Voices back in ‘Stradivarius of an amphitheatre’

THE WEATHER was very much on people’s minds at midday when, on a glorious Canberra day yesterday, the “Voices in the Forest” team announced its program for November 21.

Cheryl Barker yesterday, photo Leigh Atkinson
Cheryl Barker yesterday, photo Leigh Atkinson

It wasn’t just the MC, Philip Clark of 666 radio, who described last year’s downpour as “positively Wagnerian” Minister Shane Rattenbury, there to do the honours, said the fact that so many people stuck it out last year in the rain was a testament to the great success of the event so far. The brains behind the whole thing, developer Bob Winnel, said he would prefer “a wonderful day in November” and not a washout like last year’s, which had seen audiences dwindle to 4200 from the previous year’s 4800. They were looking at 5200 for 2015, he said and ultimately needed 6000 people to put the event on a secure footing.

The optimistic Winnel, opera fan extraordinaire engaged artistic director Chris Latham some years ago to set up the unique outdoor event in Canberra’s National Arboretum, asking him to get the world’s most famous soprano – he got Sumi Jo and the rest is history.

Latham, for his part, predicted that the 2015 concert would be the “most loved” of all, as he had put together a program set around the theme of love and romance as exemplified by Puccini’s “La boheme”, featuring three of Opera Australia’s stars, Cheryl Barker, Diego Torre and José Carbó.

It wasn’t an aria from “La boheme”, that we heard yesterday, however, but rather Tosca’s celebrated “Vissi d’arte” (“I live for art”) that brought the tissues out as Barker’s soaring voice hit the rafters of the Margaret Whitlam Pavilion.

She later returned perform a mischievous number by George Gershwin then, flanked by members of the Woden Valley Youth Choir, a round of “Amazing Grace,” accompanied by Alan Hicks.

Clark described “Voices in the Forest” as “a marvellous journey”, suggesting that in 2015 we were going to “keep it in the family” – a reference to the fact that all the artists are either Australians or regular performers in this country.

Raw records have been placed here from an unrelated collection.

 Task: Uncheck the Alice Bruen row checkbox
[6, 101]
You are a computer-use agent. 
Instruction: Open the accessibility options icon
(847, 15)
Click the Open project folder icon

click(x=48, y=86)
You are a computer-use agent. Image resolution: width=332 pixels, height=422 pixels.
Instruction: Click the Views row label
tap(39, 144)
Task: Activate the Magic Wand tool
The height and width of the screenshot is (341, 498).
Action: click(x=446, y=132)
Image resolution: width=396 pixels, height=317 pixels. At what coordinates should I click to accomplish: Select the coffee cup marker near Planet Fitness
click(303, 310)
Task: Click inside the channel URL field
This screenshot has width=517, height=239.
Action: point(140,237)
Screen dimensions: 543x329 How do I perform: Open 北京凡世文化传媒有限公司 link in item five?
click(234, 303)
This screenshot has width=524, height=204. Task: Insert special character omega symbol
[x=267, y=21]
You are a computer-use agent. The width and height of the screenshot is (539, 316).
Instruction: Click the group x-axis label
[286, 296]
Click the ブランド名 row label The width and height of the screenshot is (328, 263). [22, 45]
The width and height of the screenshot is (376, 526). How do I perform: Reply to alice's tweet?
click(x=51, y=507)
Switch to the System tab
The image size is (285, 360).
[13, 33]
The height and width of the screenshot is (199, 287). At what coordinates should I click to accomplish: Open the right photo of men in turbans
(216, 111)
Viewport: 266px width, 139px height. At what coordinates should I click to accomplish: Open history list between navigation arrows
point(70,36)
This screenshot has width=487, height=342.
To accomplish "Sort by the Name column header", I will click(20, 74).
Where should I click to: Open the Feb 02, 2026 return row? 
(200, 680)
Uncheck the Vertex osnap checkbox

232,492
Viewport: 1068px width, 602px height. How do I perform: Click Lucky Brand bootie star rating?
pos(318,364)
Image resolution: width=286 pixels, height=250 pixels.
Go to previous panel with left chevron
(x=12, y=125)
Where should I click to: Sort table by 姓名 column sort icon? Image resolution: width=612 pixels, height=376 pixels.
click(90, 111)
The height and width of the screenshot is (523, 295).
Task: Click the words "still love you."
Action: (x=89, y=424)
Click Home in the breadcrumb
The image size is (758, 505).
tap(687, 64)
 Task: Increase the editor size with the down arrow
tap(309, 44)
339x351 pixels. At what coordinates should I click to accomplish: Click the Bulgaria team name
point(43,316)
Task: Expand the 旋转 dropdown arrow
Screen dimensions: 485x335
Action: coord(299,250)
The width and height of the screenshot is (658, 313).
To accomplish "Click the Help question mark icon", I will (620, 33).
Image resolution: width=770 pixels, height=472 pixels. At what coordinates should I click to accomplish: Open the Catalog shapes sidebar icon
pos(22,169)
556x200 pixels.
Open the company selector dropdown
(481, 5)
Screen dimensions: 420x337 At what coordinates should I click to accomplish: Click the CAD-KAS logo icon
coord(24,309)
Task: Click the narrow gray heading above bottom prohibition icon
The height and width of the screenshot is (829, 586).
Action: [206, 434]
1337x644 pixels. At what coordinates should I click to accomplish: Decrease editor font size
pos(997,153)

Rattenbury praised the personal passion of Winnel in getting behind “Voices” and Latham praised the Arboretum itself as “a gesture towards perpetuity.” There was a note of irony, he thought, in the surge of creative activity in Canberra at the moment was being fuelled by developers like Winnel and not, say, by universities.

Latham said “Voices in the Forest” was “a great gamble… a come one, come all event on the cusp of summer in this Stradivarius of an amphitheatre.”
“Voices in the Forest” at the National Arboretum, November 21 2015, bookings now open to canberraticketing.com.au or 6275 2700.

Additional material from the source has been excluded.